══ Source document ══

Materials and Methods

Cell culture and mt genome sequencing

The haptophyte Chrysochromulina sp. NIES-1333 was purchased from the National Institute for Environmental Study (NIES; 16–2 Onogawa, Tsukuba, Ibaraki 305–8506, Japan). Haptophyte cells were grown in f/2 medium (http://mcc.nies.go.jp/02medium.html#f2) at 20 °C under 14 h light/10 h dark cycles. The cultured cells were harvested by centrifugation. Total DNA and total RNA were extracted from the harvested cells by CTAB buffer and TRIzol (Invitrogen), respectively. Total RNA was used to synthesize cDNA with random hexamers and Superscript II reverse transcriptase (Invitrogen). RNA extraction and cDNA synthesis were conducted following manufacturers’ protocols.

We amplified the entire mt genome by combination of LA PCR with TaKaRa LA Taq DNA polymerase (TaKaRa), genome walking with the GenomeWalker Universal kit (Clonthech), and rolling circle amplification (RCA) with the illustra TempliPhi 100 Amplification kit (GE Healthcare Life Sciences). Amplified DNA fragments of < 3 Kbp-long and those of < 10 Kbp-long were cloned to pGEM T-easy vector (Promega) and pCR-TOPO-XL (Invitrogen), respectively. The short amplicons (< 3 Kbp-long) were sequenced by the Sanger method. 454 pyro-sequencing by the GS-Jr system (454 Sequencing, Roche) was performed on the long amplicons (≥ 10 Kbp). Newbler (454 Sequencing, Roche) was used for de novo assembly of the pyro-sequencing reads. The DNA amplifications and sequencing described above were conducted by following manufactures’ instructions, except the RCA with custom primers instead of random hexamers supplied in the kit, as described in Kamikawa et al. (2014). The custom primers used for the RCA were designed based on the cob and cox3 sequences determined previously. All the DNA sequences obtained were finally assembled into a circular molecule, with an approximate length of 34 Kbp. The complete mt genome sequence was deposited to DDBJ/EMBL/GenBank accession number AB930144.

Genome analyses

Genes encoding proteins and rRNAs were identified by blastx and blastn searches, respectively, against the non-redundant database in National Center for Biotechnology Information (http://blast.ncbi.nlm.nih.gov/Blast.cgi). Transfer RNA-encoding genes were found by using tRNAscan-SE. Independent from the analyses described above, we re-annotated the genome by MFannot (http://megasun.bch.umontreal.ca/cgi-bin/mfannot/mfannotInterface.pl).

During the annotation of the Chrysochromulina mt genome, we noticed that both cox1 and rnl genes are intervened by introns. The precise boundaries of the introns in the mt genome were confirmed by sequencing the corresponding transcripts (cDNAs). The secondary structures of the introns identified in the mt genome were predicted by MFOLD, followed by manual refinement by referring to Toor et al. (2001) and GOBASE database.

Phylogenetic analyses

We found that orf627 and orf584 in the Chrysochromulina mt genome encode IEPs (see above). The conceptual amino acid sequences of the two IEPs were aligned with 46 IEPs encoded in other mt genomes and four bacterial homologs by Muscle. The IEP sequences were retrieved from the GenBank database by referring to pioneering phylogenetic studies (e.g., refs. 17 and 18). After manual refinements and exclusion of ambiguously aligned positions, the final alignment, including 52 IEP sequences with 453 amino acid positions, was used for phylogenetic analyses.

═══

• **Required action 1**
According to the methods section, what was the approximate length of the circular molecule into which all the DNA sequences were assembled?
• **Required action 2**
Extract from the methods section, unchanged, the passage that begins at the words "Cell culture and" and stops after "following manufacturers’ protocols.".

══ Data below ══

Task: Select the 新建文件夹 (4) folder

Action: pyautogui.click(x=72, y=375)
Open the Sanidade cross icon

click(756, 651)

═══

• **Task output 1**
About 34 Kbp.

• **Task output 2**
Cell culture and mt genome sequencing

The haptophyte Chrysochromulina sp. NIES-1333 was purchased from the National Institute for Environmental Study (NIES; 16–2 Onogawa, Tsukuba, Ibaraki 305–8506, Japan). Haptophyte cells were grown in f/2 medium (http://mcc.nies.go.jp/02medium.html#f2) at 20 °C under 14 h light/10 h dark cycles. The cultured cells were harvested by centrifugation. Total DNA and total RNA were extracted from the harvested cells by CTAB buffer and TRIzol (Invitrogen), respectively. Total RNA was used to synthesize cDNA with random hexamers and Superscript II reverse transcriptase (Invitrogen). RNA extraction and cDNA synthesis were conducted following manufacturers’ protocols.